Prep: 15 mins Cook: 45 mins Total: 1 hr Servings: 10
“I gave some of this soup to a neighbor who said that her husband probably wouldn’t eat it as it had onions in it. She said he tried it, loved it, and asked me for the recipe. I have used instant brown rice, and it worked fine.”

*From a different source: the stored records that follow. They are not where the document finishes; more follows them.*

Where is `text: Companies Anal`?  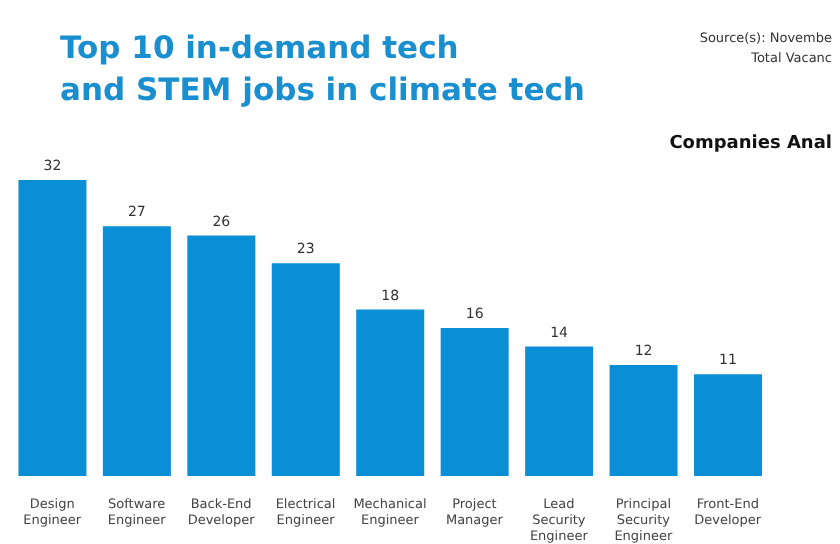 text: Companies Anal is located at coordinates (750, 144).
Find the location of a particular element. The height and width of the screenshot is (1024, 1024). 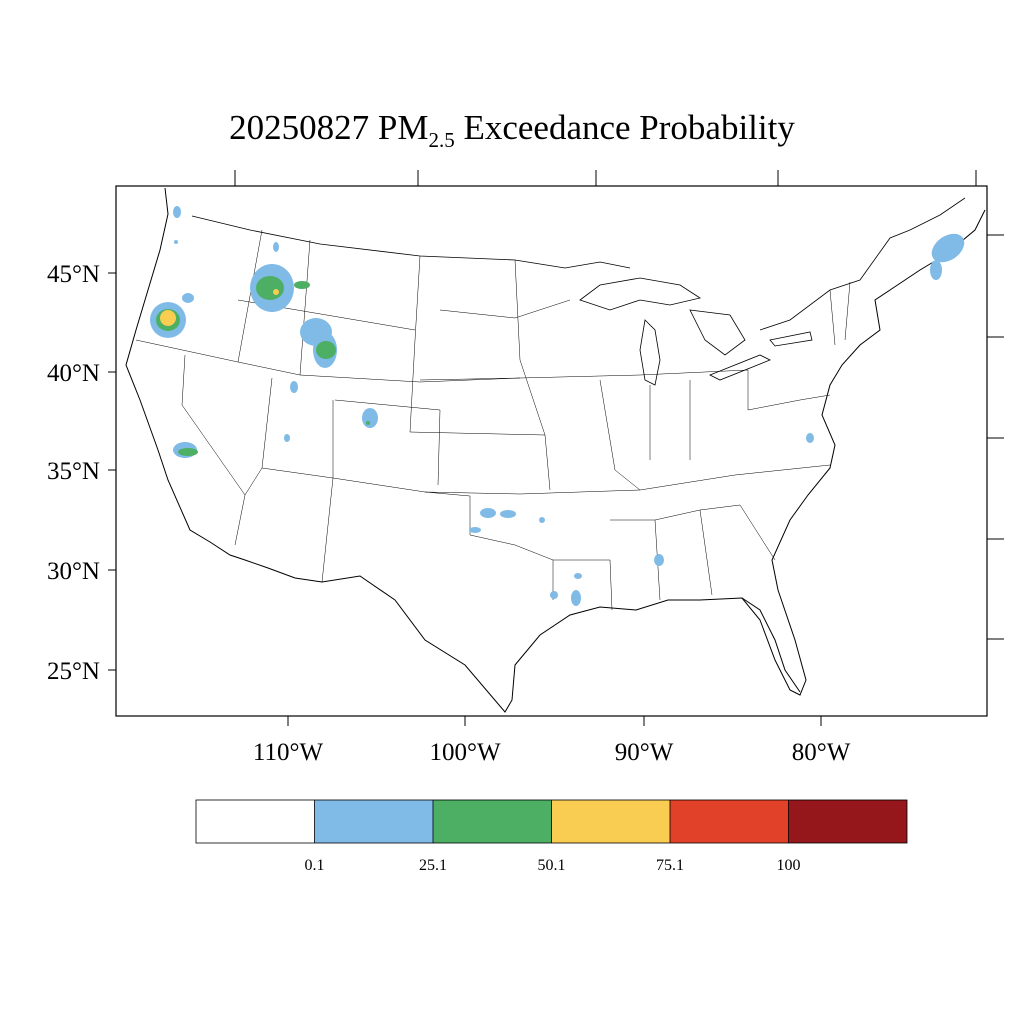

lon-label-100: 100°W is located at coordinates (464, 752).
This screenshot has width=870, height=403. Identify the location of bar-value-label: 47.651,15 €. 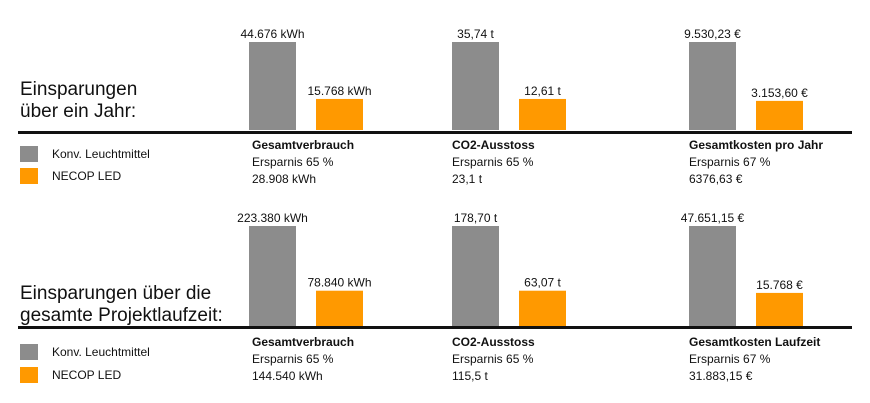
(713, 218).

2 tablespoons vegetable oil
3 green bell peppers, diced small
1 onion, diced small
1 clove garlic, minced
2 1/2 pounds ground beef
3 quarts water
2 (29 ounce) cans tomato sauce
2 (28 ounce) cans petite diced tomatoes in juice
1/2 cup ketchup
1/2 cup beef base
1/4 cup brown sugar
1/2 teaspoon salt
1/2 teaspoon ground black pepper
4 cups water
2 cups brown rice
Heat vegetable oil in a large pot over medium heat. Cook and stir bell pepper, onion, and garlic in hot oil until soft, 5 to 7 minutes. Break ground beef into small chunks and add to the pot; cook and stir until completely browned, 7 to 10 minutes more. Drain excess fat and return pot to heat.
Stir water, tomato sauce, diced tomatoes, ketchup, beef base, brown sugar, salt, and pepper into the beef mixture; bring to a simmer and cook until the flavors marry, about 30 minutes.

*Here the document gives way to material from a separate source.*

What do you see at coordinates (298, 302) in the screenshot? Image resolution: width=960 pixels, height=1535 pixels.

While the soup simmers, bring water and brown rice to a boil in a saucepan. Reduce heat to medium-low, cover, and simmer until rice is tender and liquid has been absorbed, 45 to 50 minutes; stir into the soup.
Per Serving: 515.1 calories; protein 29.2g 59% DV; carbohydrates 55.2g 18% DV; fat 19.6g 30% DV; cholesterol 71mg 24% DV; sodium 3861.2mg 154% DV.